REPUBLIKA.CO.ID, PURWAKARTA -- Pemerintah Kabupaten Purwakarta, Jabar, prihatin terhadap nasib buruh garment. Pasalnya, sampai saat ini buruh tersebut belum menikmati kesejahteraan. Saat ini saja, dari 27 perusahaan garment yang ada, belum satupun yang mengadakan angkutan untuk karyawan untuk buruh perusahaan padat karya ini.
Bupati Purwakarta Dedi Mulyadi mengatakan, buruh garment saat ini masih tertindas. Setiap hari ke tempat kerja, mereka harus menggunakan angukat kota atau sepeda motor (ojek). Padahal, resiko mengalami kecelakaan atau aksi kriminilitas terhadap buruh perempuan ini sangat tinggi.
"Parahnya lagi, makanan yang mereka konsumsi juga tidak layak. Setiap hari mereka mengkonsumsi cilok, bakso atau mie ayam," ujar Dedi, kepada Republika, Jumat (1/5).
Padahal, buruh garment itu sangat membutuhkan asupan gizi yang baik. Sebab, setiap harinya mereka bekerja dengan tenaga. Tapi pada kenyataannya tenaga mereka diperas, tapi asupan gizi yang masuk tidak layak.
Kondisi ini sangat memrihatinkan. Karena itu, pihaknya mendorong supaya organisasi buruh yang mumpuni seperti Konfederasi SPSI (KSPSI) dan Konfederasi FSPMI, harus memerjuangkan rekan mereka sesama buruh yang bekerja di sektor garment.
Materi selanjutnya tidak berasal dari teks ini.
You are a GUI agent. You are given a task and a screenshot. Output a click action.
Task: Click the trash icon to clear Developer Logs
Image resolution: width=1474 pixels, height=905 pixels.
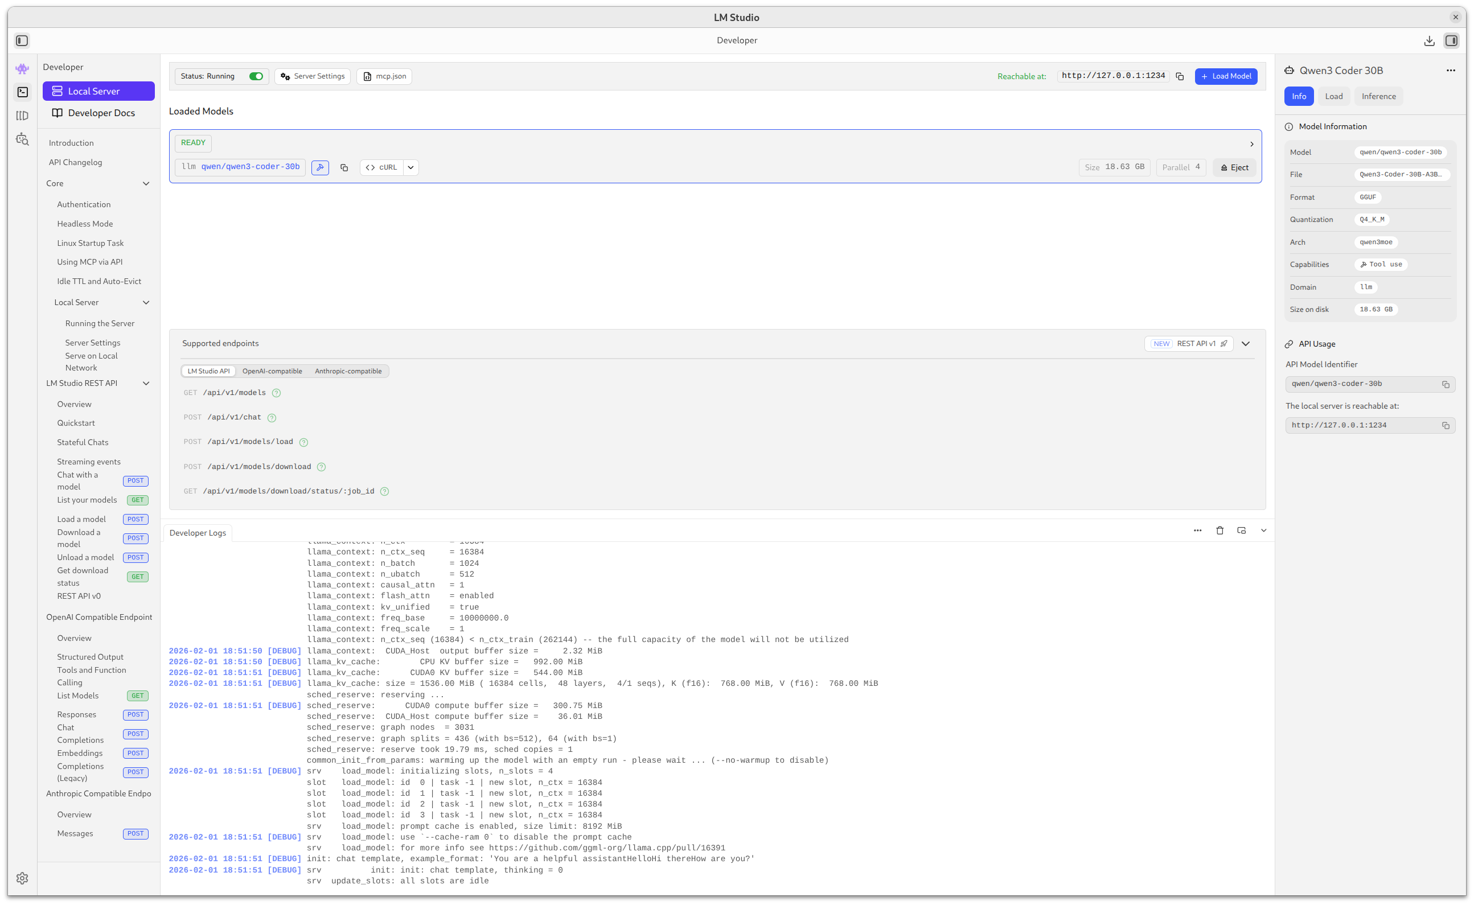(1220, 530)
Dedi mengaku, dirinya sangat sedih dengan nasib para buruh garment yang mayoritas perempuan ini. Makanya, kedepan pihaknya akan mendorong supaya buruh garment mendapatkan kehidupan yang layak. "Saya akan dorong, semua perusahaan garment harus menyediakan angkutan karyawan, makanan yang baik, serta ruangan khusus penitipan bayi atau balita," ujarnya.
Sebenarnya, lanjut Dedi, negara bisa menjamin hal itu. Karena negara sudah memiliki poin-poin untuk melindungi buruh garment tersebut. Namun, poin-poin itu sampai saat ini belum jadi regulasi. Jadi, buruh perempuan ini belum mendapatkan hak yang layak.
Untuk ruangan bayi dan balita di pabrik, Pemkab Purwakarta siap membayar mentor atau guru yang merawat bayi dan balita itu. Jadi, selain anak-anak tersebut bisa dekat dengan ibunya, mereka juga akan mendapatkan pendidikan sejak dini oleh para guru tersebut.
"Pokoknya, kedepan perusahaan garment harus bisa menjalankan poin-poin tersebut," ujar Dedi.
Sementara itu, Ketua Konsulat Cabang FSPMI Purwakarta, Fuad BM, berjanji organisasinya akan memerjuangkan nasib para buruh garment tersebut. Jadi, kedepan aksi buruh tak lagi berkutat pada persoalan besaran upah. Melainkan, akan memerjuangkan nasib para buruh garment yang mayoritas perempuan tersebut.
"Buruh garment di Purwakarta jumlahnya sekitar 31 ribu orang. Kita bersama organisasi buruh lainnya, siap memerjuangkan nasib mereka," ujarnya.